San Francisco Bay Area cargo UAV developer MightyFly has unveiled the second generation of its hybrid-powered vertical takeoff and landing (VTOL) drone, Cento, which it plans to produce and operate for end-to-end freight services on flights of up to 600 miles.

Formerly known as the potentially wise-crack generating MF-100, the new Cento version of MightyFly’s cargo drone has already begun testing following the Federal Aviation Administration (FAA) issuing the craft a Special Airworthiness Certificate and a Certificate of Authorization (COA) for long-range operation. The company says the approval to begin demonstrations of autonomous VTOL flights of up to 600 miles with 100 pounds of freight aboard is “unprecedented in the industry.”

Founded in 2019, MightyFly is wasting no time in getting its innovative approach to air freight transport aloft.

Mightyfly says presentation of its Centro cargo drone comes less than two years since the company raised $5.1M seed funding for the second-generation VTOL, and just nine months after its initial concept stage.
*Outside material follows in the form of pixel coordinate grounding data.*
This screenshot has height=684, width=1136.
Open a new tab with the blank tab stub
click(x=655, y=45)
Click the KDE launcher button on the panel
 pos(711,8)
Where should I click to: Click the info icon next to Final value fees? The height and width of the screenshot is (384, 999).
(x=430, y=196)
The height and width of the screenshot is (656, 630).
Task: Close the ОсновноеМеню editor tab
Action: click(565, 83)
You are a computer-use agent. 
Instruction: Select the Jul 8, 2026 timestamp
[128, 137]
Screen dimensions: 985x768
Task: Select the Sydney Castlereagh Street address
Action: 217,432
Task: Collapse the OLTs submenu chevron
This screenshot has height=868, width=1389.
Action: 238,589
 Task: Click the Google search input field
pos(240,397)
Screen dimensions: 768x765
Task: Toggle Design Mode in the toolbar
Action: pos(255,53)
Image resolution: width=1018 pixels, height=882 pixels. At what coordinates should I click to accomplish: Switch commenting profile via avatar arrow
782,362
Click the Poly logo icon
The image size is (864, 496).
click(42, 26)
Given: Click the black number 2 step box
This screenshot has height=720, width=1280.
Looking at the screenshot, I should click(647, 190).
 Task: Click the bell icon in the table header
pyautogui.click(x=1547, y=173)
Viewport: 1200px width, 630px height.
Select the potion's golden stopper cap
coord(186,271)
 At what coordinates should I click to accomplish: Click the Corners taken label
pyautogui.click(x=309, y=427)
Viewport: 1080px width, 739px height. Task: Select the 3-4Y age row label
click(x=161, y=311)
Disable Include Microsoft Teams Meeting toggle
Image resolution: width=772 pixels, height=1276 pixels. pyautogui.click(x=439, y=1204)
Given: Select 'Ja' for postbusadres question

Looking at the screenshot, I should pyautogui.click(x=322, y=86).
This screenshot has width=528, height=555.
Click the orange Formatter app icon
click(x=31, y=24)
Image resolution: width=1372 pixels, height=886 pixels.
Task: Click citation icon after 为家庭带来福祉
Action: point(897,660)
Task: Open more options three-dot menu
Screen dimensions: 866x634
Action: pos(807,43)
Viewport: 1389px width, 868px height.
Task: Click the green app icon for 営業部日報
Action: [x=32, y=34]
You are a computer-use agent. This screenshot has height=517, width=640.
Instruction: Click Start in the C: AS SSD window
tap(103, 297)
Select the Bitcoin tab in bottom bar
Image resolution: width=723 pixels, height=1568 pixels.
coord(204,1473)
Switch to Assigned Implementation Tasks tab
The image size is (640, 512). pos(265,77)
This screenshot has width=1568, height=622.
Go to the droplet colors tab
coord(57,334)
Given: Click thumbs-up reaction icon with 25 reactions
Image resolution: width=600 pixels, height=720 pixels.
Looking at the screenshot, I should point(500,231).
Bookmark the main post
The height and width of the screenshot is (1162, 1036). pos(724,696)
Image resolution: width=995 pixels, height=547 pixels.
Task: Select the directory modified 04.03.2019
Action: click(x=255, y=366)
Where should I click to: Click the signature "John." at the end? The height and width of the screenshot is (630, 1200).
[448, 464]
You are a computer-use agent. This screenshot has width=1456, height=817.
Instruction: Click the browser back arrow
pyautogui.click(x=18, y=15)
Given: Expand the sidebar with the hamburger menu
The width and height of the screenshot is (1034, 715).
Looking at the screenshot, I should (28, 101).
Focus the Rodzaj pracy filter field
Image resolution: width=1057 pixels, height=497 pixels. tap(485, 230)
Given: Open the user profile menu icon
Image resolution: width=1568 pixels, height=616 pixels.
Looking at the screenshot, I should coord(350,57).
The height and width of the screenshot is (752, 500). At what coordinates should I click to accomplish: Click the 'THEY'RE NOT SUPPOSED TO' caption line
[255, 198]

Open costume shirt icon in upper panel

The 13.1 x 16.7-foot autonomous UAV is made up of a high wing carbon fiber airframe, eight electric vertical lift fans, one forward propulsion propeller, and a 6 x 1 x 1- foot internal payload bay that can hold 96 small USPS packages.

The cargo drone’s hybrid powertrain shifts between an internal combustion engine that recharges depleted batteries that will otherwise be used for flight, enabling Centro to make multiple deliveries along a route, or single long-haul run, that MightyFly will operate from start to finish as a seamless service to customers.

The relatively compact size of the craft requires limited landing and takeoff space, while an automated conveyor belt handling loading and offloading of packages obviates the need for human intervention.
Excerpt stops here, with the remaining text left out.